Dive Brief:
- Amazon is enabling merchants to send email marketing messages to a wider swath of customers through a Tailored Audiences tool unveiled at its Accelerate conference.
- The idea is to help sellers reach loyal, high-spending and new shoppers beyond those that choose to follow their pages. The platform will help brands track email performance metrics such as click-through rates, delivery rates, opt-out rates, sales and conversions.
- Tailored Audiences is currently in beta but Amazon said the program, which is available at no cost through its Seller Central portal, will go wide to U.S. sellers early next year. Opening channels for sellers to market directly to customers comes as Amazon contends with cooling e-commerce growth and makes a bigger push into digital advertising.
Dive Insight:
Amazon is expanding email marketing capabilities for sellers to help them foster stronger loyalty and attract new shoppers into the fold. While Tailored Audiences won’t be widely available in the U.S. until next year, the beta comes as marketers lock in their holiday strategies, which could provide fertile testing ground ahead of the rollout. The tool was one of several marketing-related announcements made at Accelerate this week.
Consumers have previously been able to “follow” their preferred brands on Amazon to receive notifications about special deals and shopping events through a Brand Follow feature. Tailored Audiences lets sellers send similar email messages to a broader set of customers for the first time.
The offering is a response to a desire expressed among brands to “increase customer lifetime value,” Amazon executives said. Amazon is expected to capture nearly 40% of e-commerce sales in the U.S. this year, a double-edged sword for merchants that account for more than half of its physical product sales but need to stand out in a growing sea of goods.
The platform has long had a complicated relationship with sellers, and Tailored Audiences could be a way to win favor with the third parties that keep its e-commerce juggernaut chugging. It could also frustrate customers who don’t necessarily want emails piling up in their inbox.
Along with making the email marketing perk free, the e-commerce giant plans to roll out custom HTML content and more robust templates to help campaigns pop.
“With these capabilities, Amazon is helping to put more control into the hands of brands around how they market to their customers,” said James Gossling, director of e-commerce at Sports Research, in a statement attached to the news. “These email marketing capabilities are exactly what we’re looking for to keep our customers coming back.”

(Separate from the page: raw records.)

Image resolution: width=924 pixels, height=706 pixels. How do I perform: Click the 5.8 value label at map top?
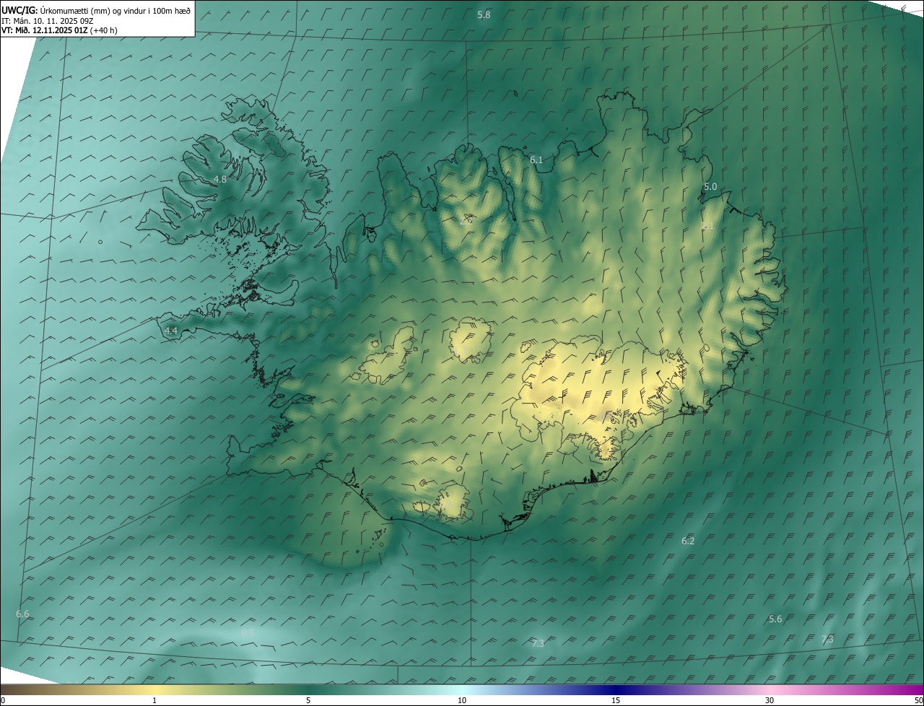(x=484, y=14)
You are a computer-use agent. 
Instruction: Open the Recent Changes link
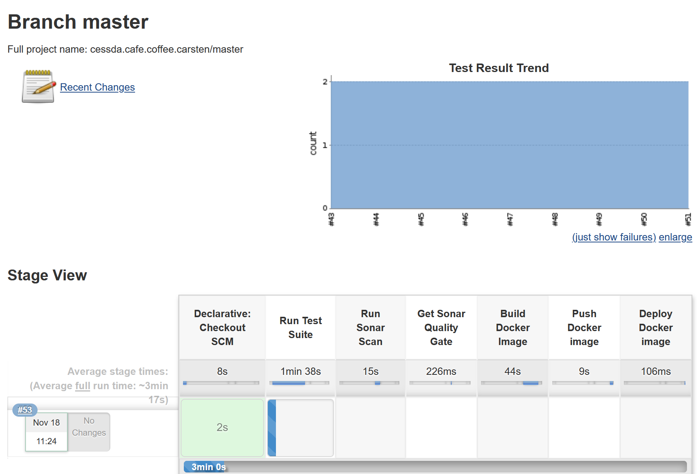pyautogui.click(x=97, y=87)
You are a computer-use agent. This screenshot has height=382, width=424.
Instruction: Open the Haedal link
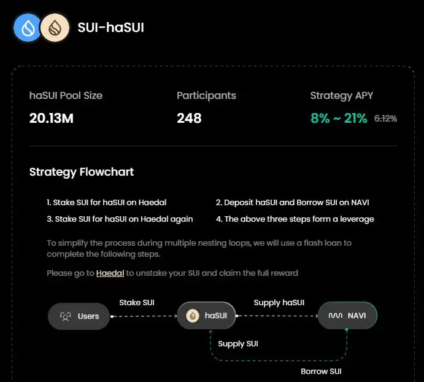click(110, 273)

Amazon has recently introduced other ways for sellers to gussy up their presence on its site. The company pointed to a Premium A+ Content tool that allows merchants to integrate richer media modules, including video, image carousels and Q&As, into product pages. Brands using the feature have seen sales increase by up to 20%, according to Amazon.
However, the broader e-commerce business is slowing following a frenzy earlier in the pandemic. Online retail sales at Amazon dipped 4% year-on-year in the second quarter to $50.86 billion, the second straight quarter of declines. Meanwhile, ad sales have remained a strength and were up 18% over the year-ago period to $8.76 billion in Q2.